**RECORDS SUPPLIED:**
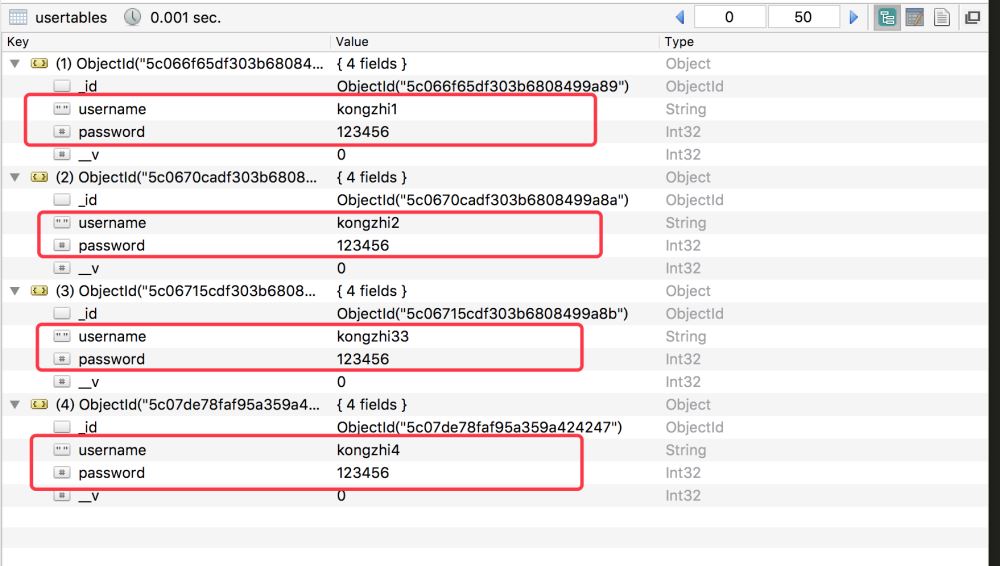
Task: Open results in separate window
Action: pos(972,17)
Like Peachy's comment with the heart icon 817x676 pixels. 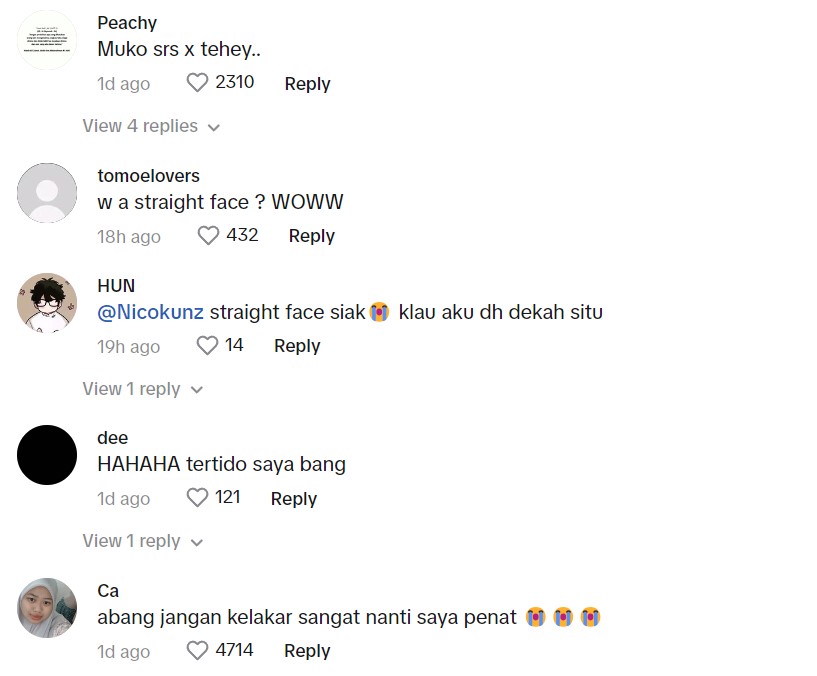point(197,84)
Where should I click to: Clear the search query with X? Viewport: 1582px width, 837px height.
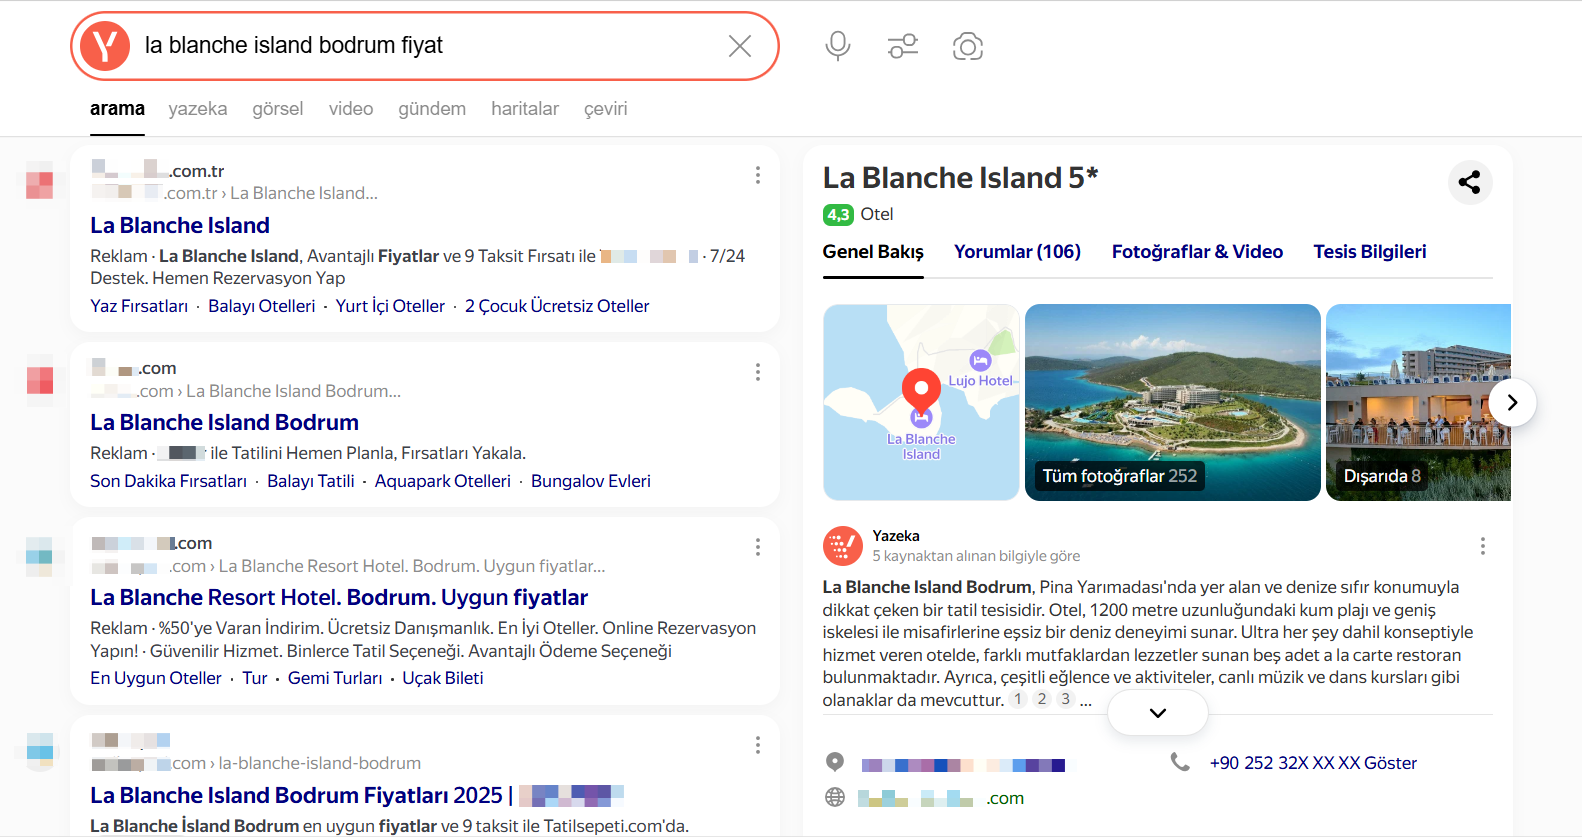[x=740, y=46]
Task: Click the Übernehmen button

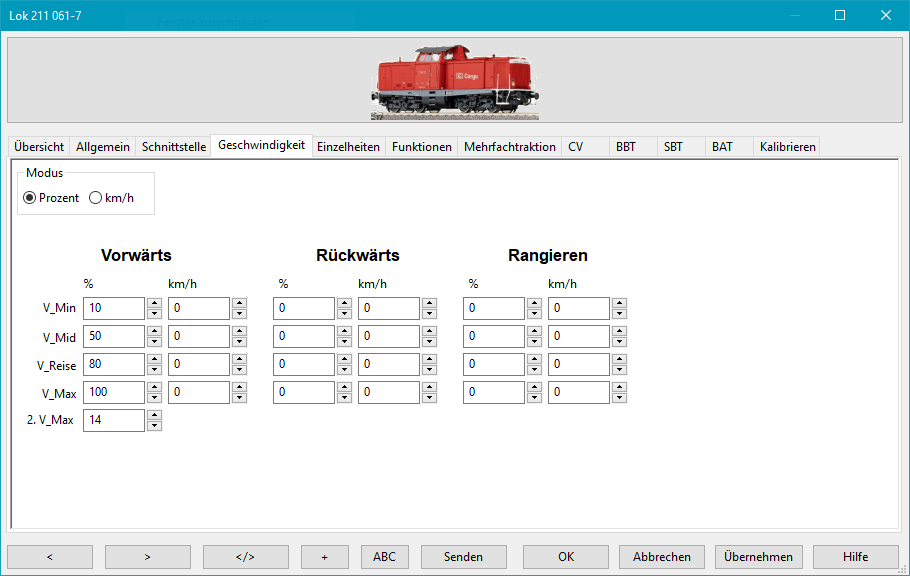Action: 758,557
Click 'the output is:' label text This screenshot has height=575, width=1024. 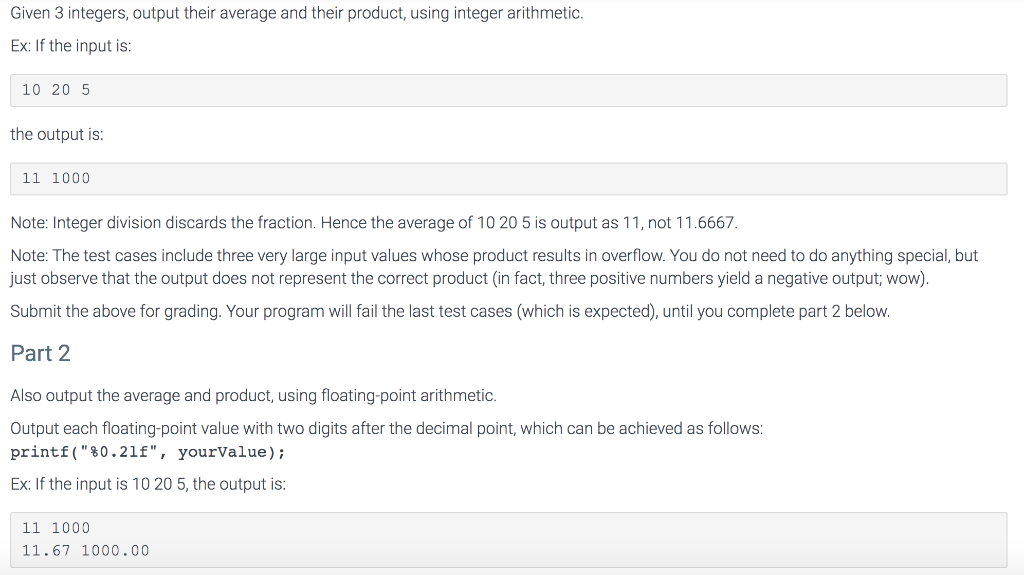pyautogui.click(x=57, y=134)
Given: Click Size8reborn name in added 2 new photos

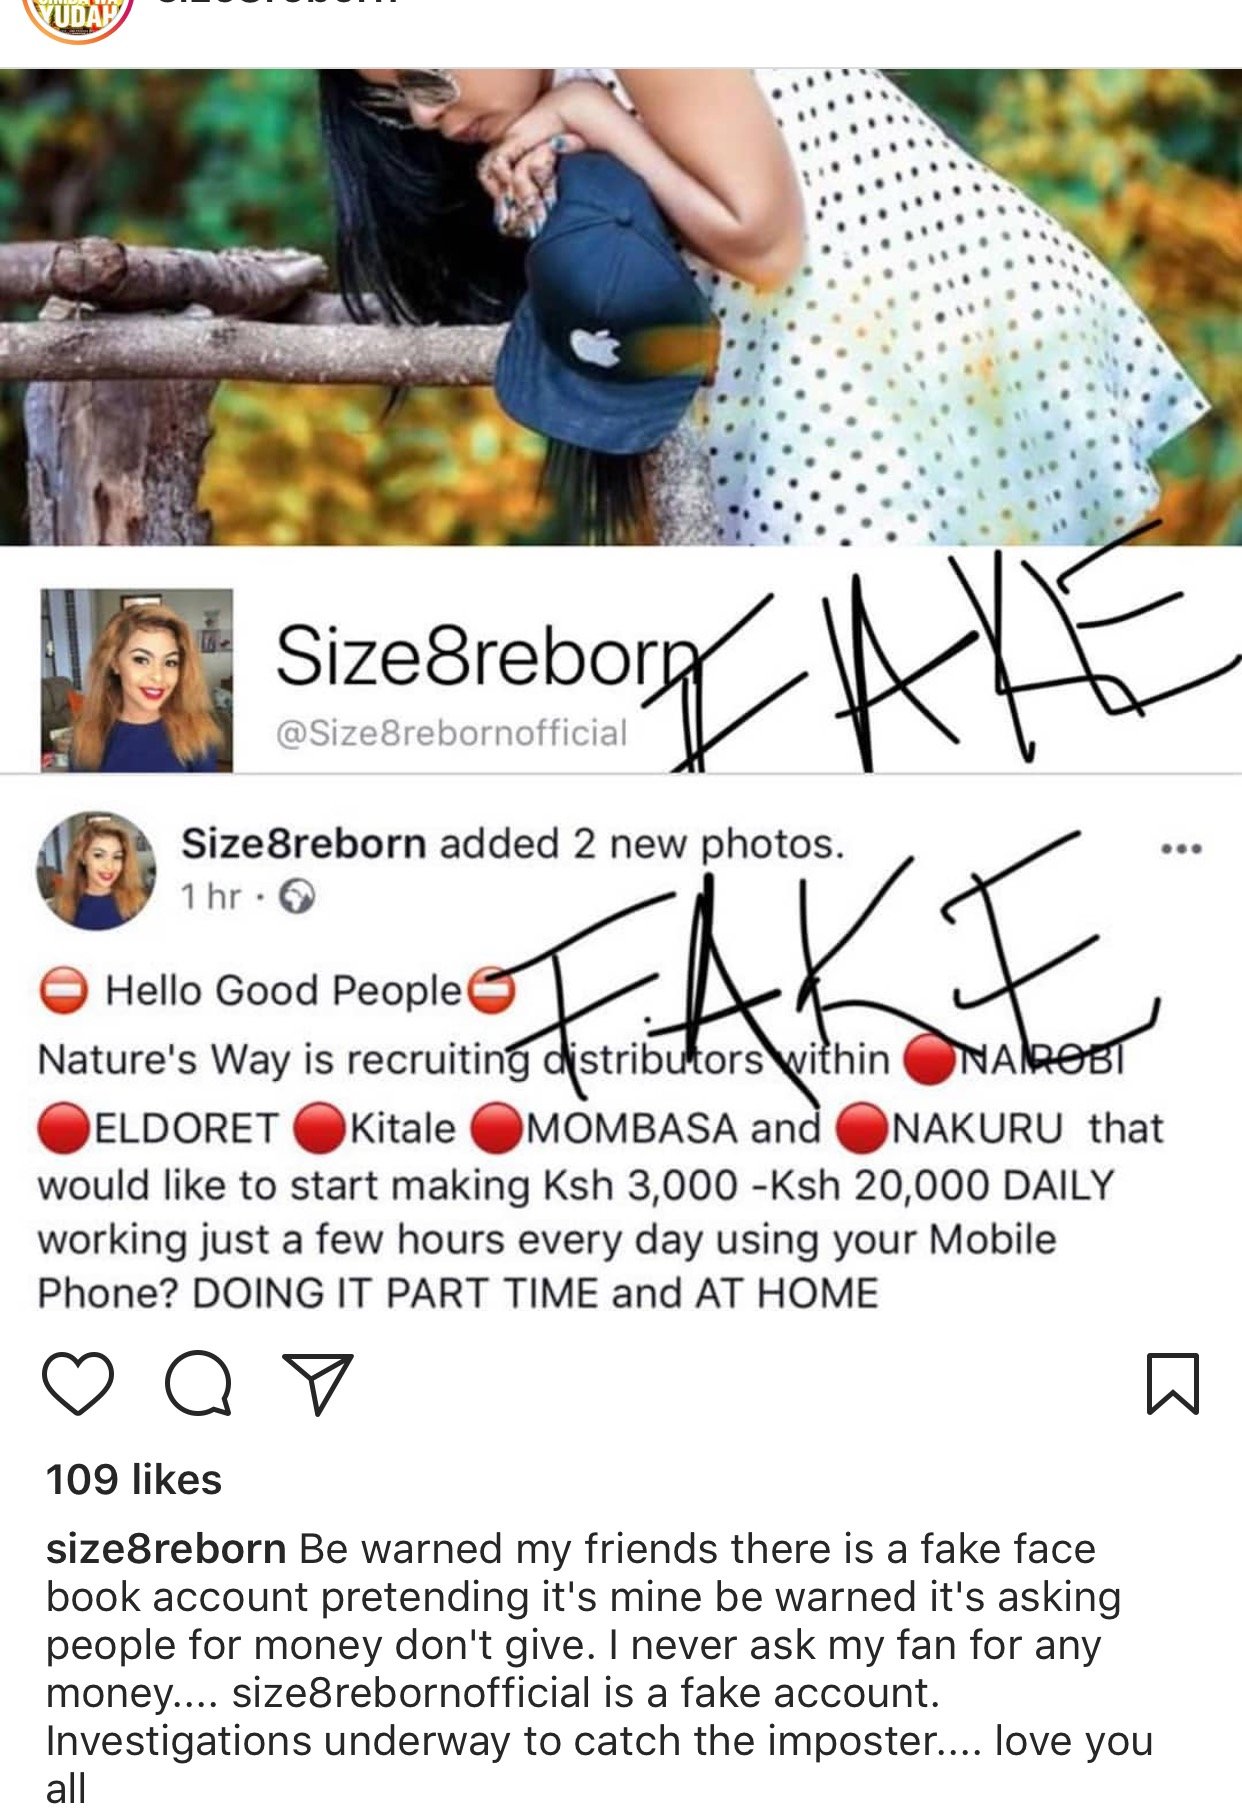Looking at the screenshot, I should pyautogui.click(x=304, y=844).
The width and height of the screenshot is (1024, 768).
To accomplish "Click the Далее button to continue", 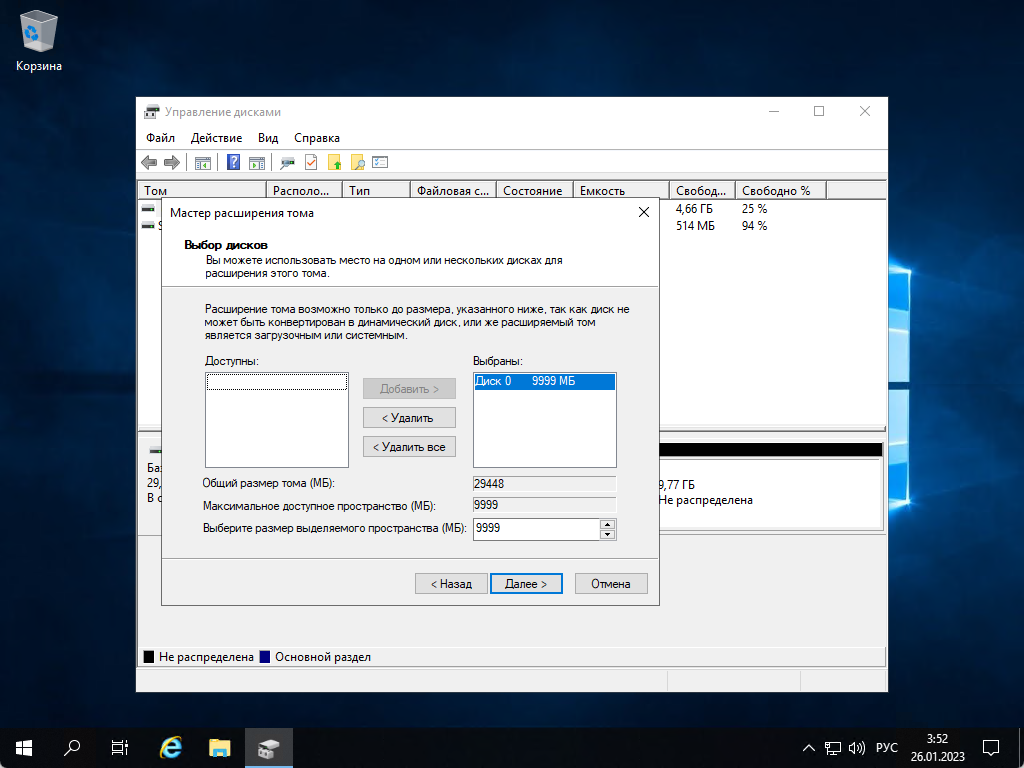I will tap(526, 583).
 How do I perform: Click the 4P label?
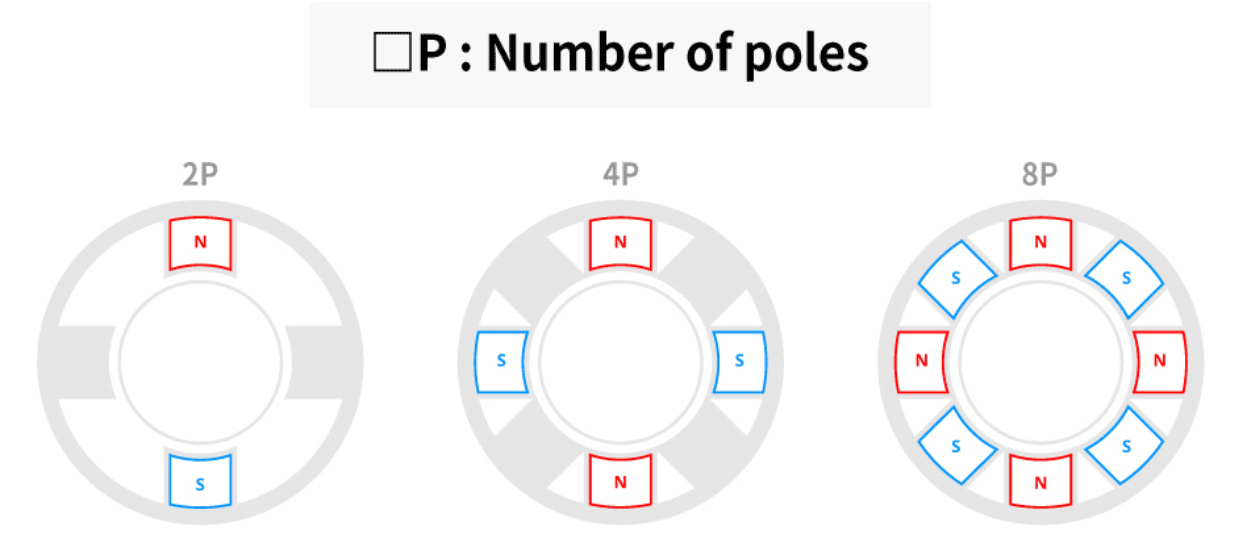click(x=620, y=176)
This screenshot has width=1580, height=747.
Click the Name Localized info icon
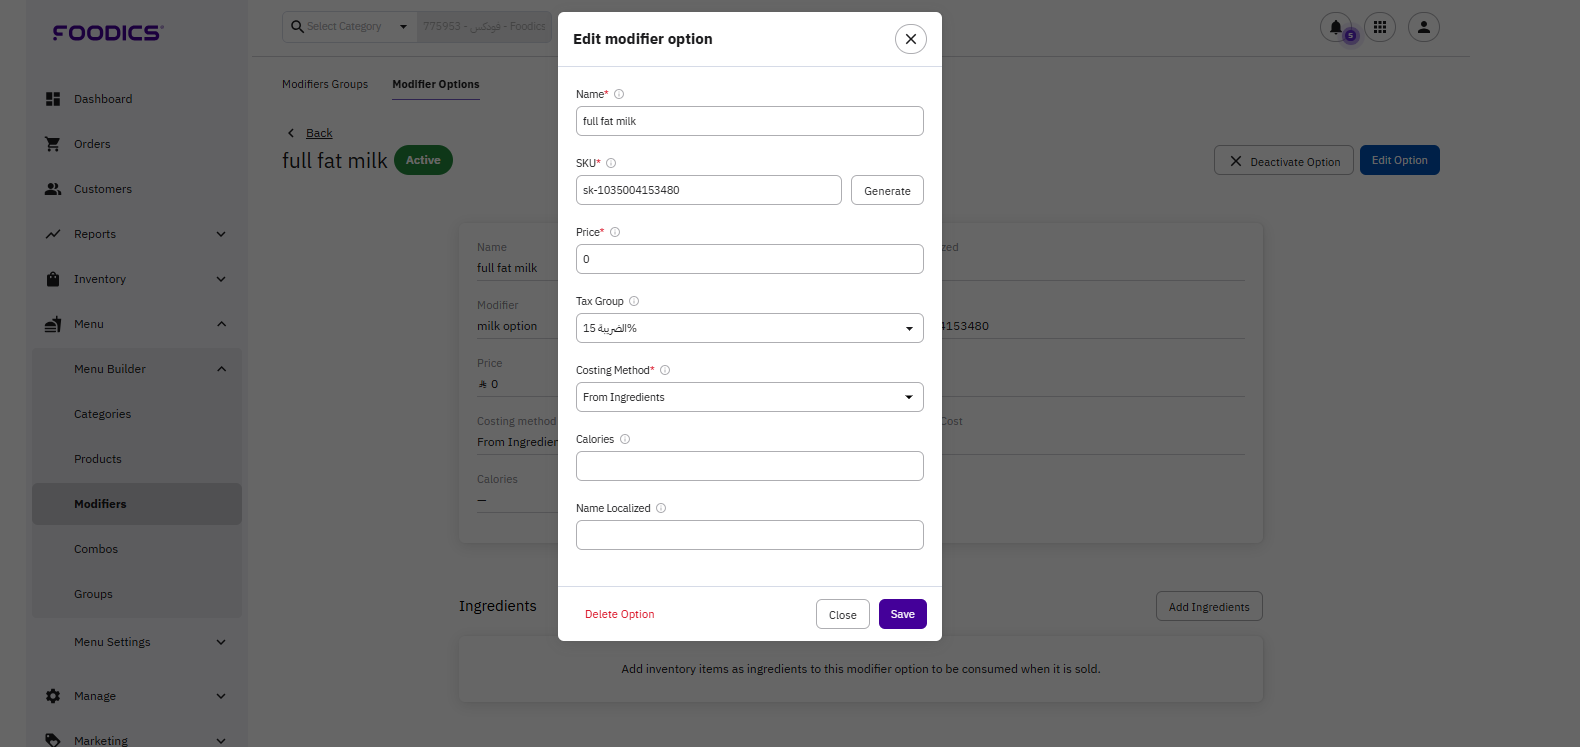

**GIVEN TASK:**
Put everything from the line containing "How do I perform: Click the 4P label?" down through the last of the lines above into a numbered list, skipping blank lines. Leave the pictures out.

**WORKED ANSWER:**
1.  How do I perform: Click the 4P label?
2. click(x=620, y=176)
3. This screenshot has width=1580, height=747.
4. Click the Name Localized info icon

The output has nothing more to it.